Naturalmente que as figuras públicas são alvos fáceis. São mediáticos e reconhecidos. Sabemos que há sempre motivos de crítica, a crise, os preços dos bens de supermercado, uma medida política impopular, um jogo menos conseguido, uma roupa mais extravagante, e podia elencar um rol de razões. Sabemos também que quem tem essa projeção tem de ter consciência que há um preço a pagar pela exposição mediática, mas não tem de tolerar tudo, quando o objetivo não é a crítica ou o escrutínio, mas a destruição da pessoa. O fel que é derramado, além do visado ou da visada, atinge muitas vezes as suas famílias. Na verdade, acabam por ser quem mais sofre. Danos colaterais numa guerra suja onde a arma da mentira serve para bombardear sem pudor.

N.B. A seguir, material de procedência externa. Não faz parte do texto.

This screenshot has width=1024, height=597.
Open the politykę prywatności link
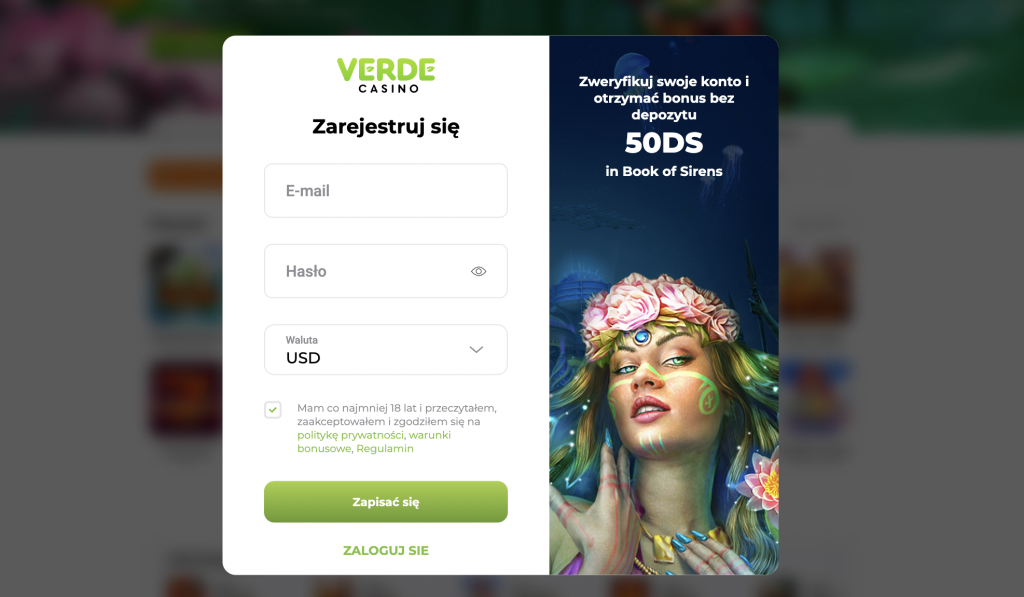click(x=351, y=435)
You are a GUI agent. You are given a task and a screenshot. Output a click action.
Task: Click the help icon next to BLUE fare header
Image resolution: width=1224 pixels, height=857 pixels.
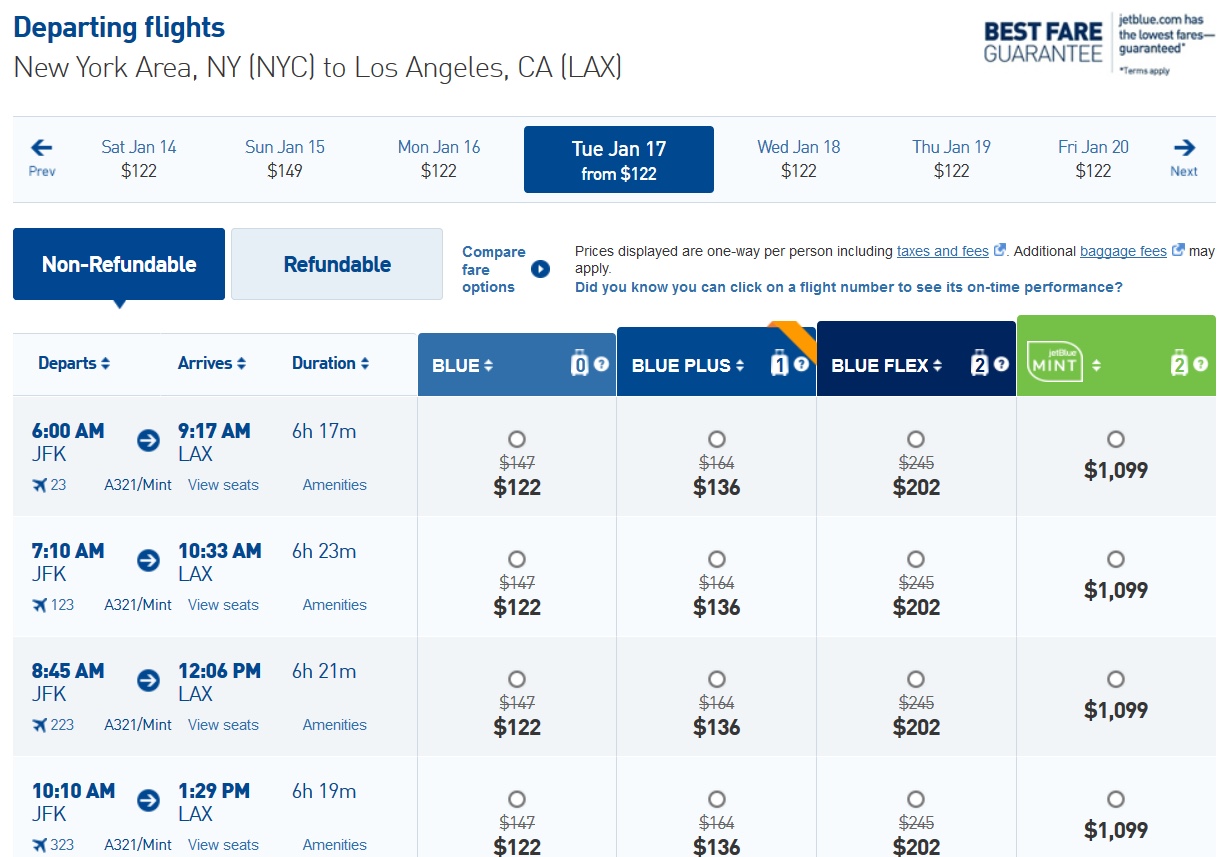tap(600, 364)
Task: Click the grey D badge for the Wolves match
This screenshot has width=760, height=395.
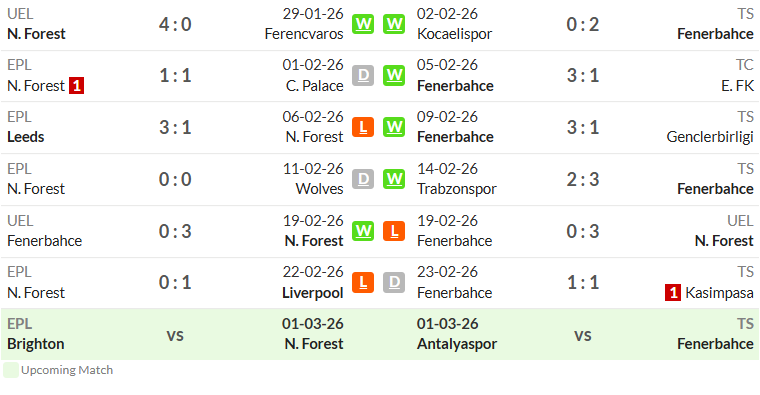Action: click(x=363, y=179)
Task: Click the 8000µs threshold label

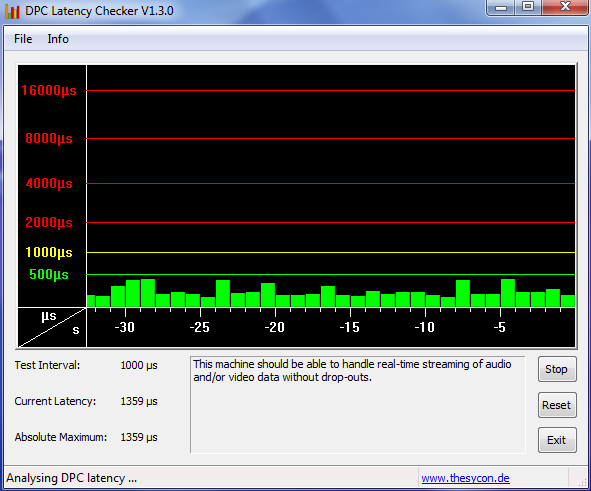Action: click(x=49, y=138)
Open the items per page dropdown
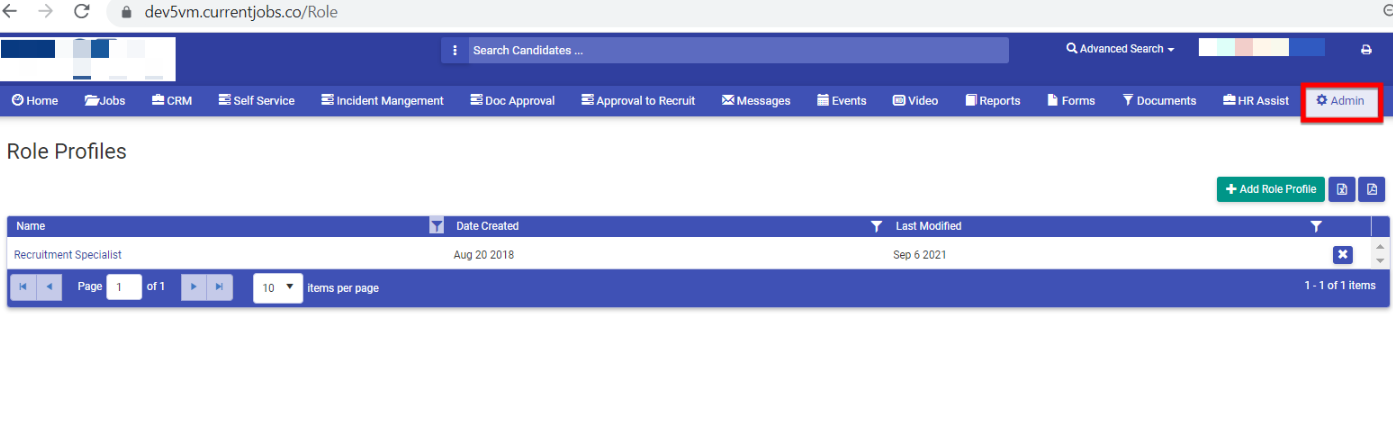This screenshot has width=1393, height=432. coord(278,287)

Nesta arena do bota-abaixo muito poucas vezes se vislumbram críticas construtivas e com argumentação fundamentada. Está tudo à espreita que o outro falhe, ou mesmo quando não falha, inventa-se um falhanço, lança-se uma mentira ou uma denúncia anónima. E contra isso, não há defesa possível. Primeiro porque quem é alvo, não tem forma de andar a responder em tantos fóruns e plataformas digitais. Em segundo, porque não há narrativa justificativa que consiga combater a má educação e a violência verbal irracional, não poucas vezes, catalogadas como atos de frontalidade e de coragem. Esses grandes valentões do teclado, equiparam-se aqueles que noutros tempos, ou no nosso tempo, em sociedades de ideologias fanáticas, apedrejam vítimas indefesas.
Por vezes penso que quem assim age, fá-lo para descarregar frustrações pessoais ou superar complexos de inferioridade. Sentem-se melhor a dizer mal dos outros ou a fazer mal aos outros. E aqui, mistura-se a inveja. Aquilo que, julgo ter sido o Padre António Vieira, a classificar como o “vício de Portugal”.
Esta intolerância, injúria, maledicência, mesquinhez e o prazer de humilhar o outro, está a aniquilar as bases democráticas e poderá originar um retrocesso no próprio direito à liberdade de expressão. A proliferação do ódio nas redes sociais e a ânsia por destruir põe em causa os próprios fundamentos que damos como garantidos da nossa organização como sociedade.
Estando em confronto o direito à liberdade de expressão e o direito à honra, caberá à justiça e aos meios de comunicação social, o assumir o papel de guardiães dos direitos e da verdade. Este último, o jornalismo, deveria reforçar a sua ação como filtro de tanto lixo, e não como acontece com alguns órgãos de comunicação social, de agir como sendo fábricas de notícias falsas. A comunicação social, o quarto poder, deve exercer o seu poder ao serviço da verdade. Felizmente, há quem ainda o faça, mesmo que com prejuízo para as suas vendas e resultados comerciais.
Numa era de proliferação do ódio, sejamos todos um poder de equilíbrio pela verdade e cortesia. Há muita mais gente que cultiva a bondade, a empatia, o altruísmo e o humanismo. São estes os valores que fazem a diferença e o mundo avançar.